DATA FOR THE TASK ::
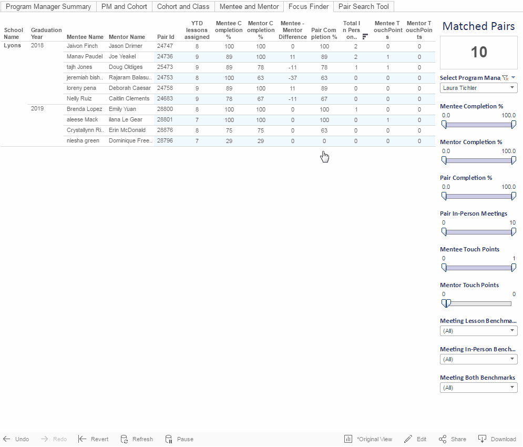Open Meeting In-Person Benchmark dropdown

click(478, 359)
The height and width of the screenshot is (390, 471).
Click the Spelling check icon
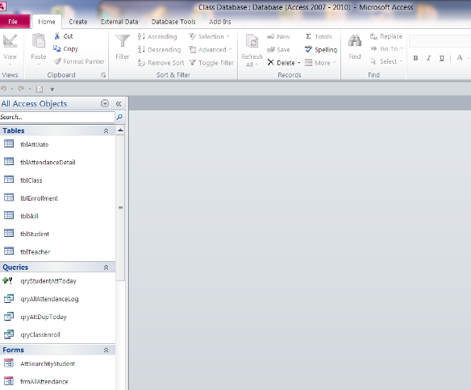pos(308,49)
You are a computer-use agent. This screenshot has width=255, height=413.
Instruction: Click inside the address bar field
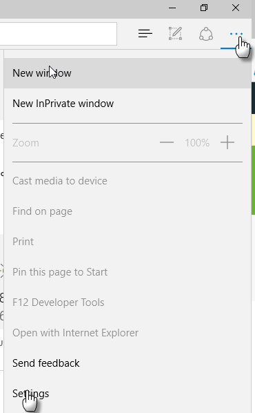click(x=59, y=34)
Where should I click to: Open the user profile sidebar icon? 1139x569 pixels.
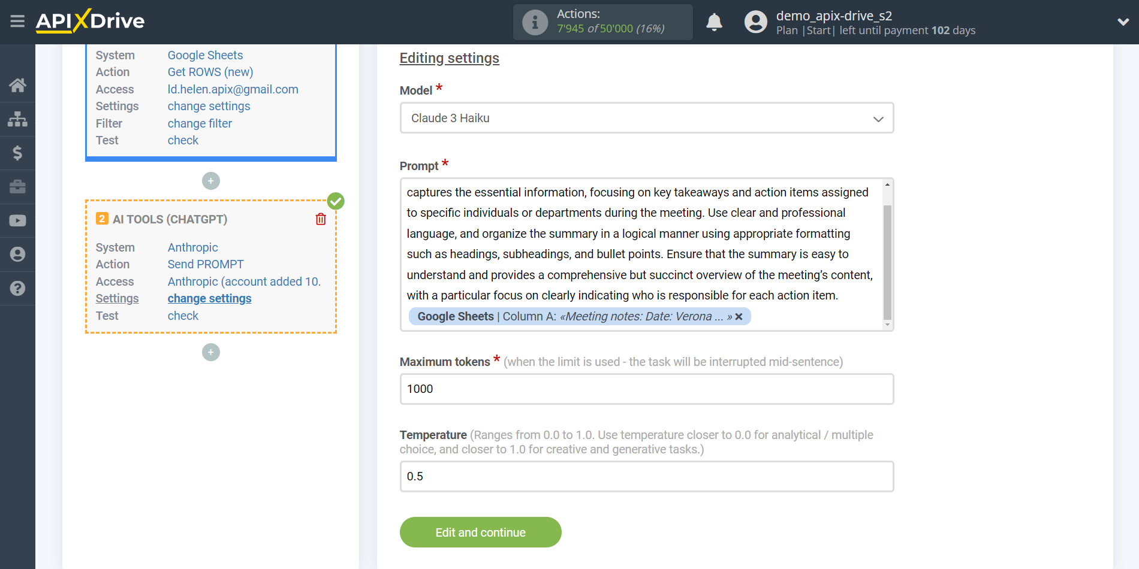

HOW TO COMPLETE THIS TASK ::
All lines from the one holding "Click the Spelling check icon" to the end of the listing above need to be duplicated exactly. None of the pictures should be included.

RESPONSE ::
Click the Spelling check icon
pos(308,49)
You are a computer-use agent. This screenshot has width=255, height=413.
Instruction: Click inside the address bar field
click(x=59, y=34)
Where should I click to: Open the user profile sidebar icon? 1139x569 pixels.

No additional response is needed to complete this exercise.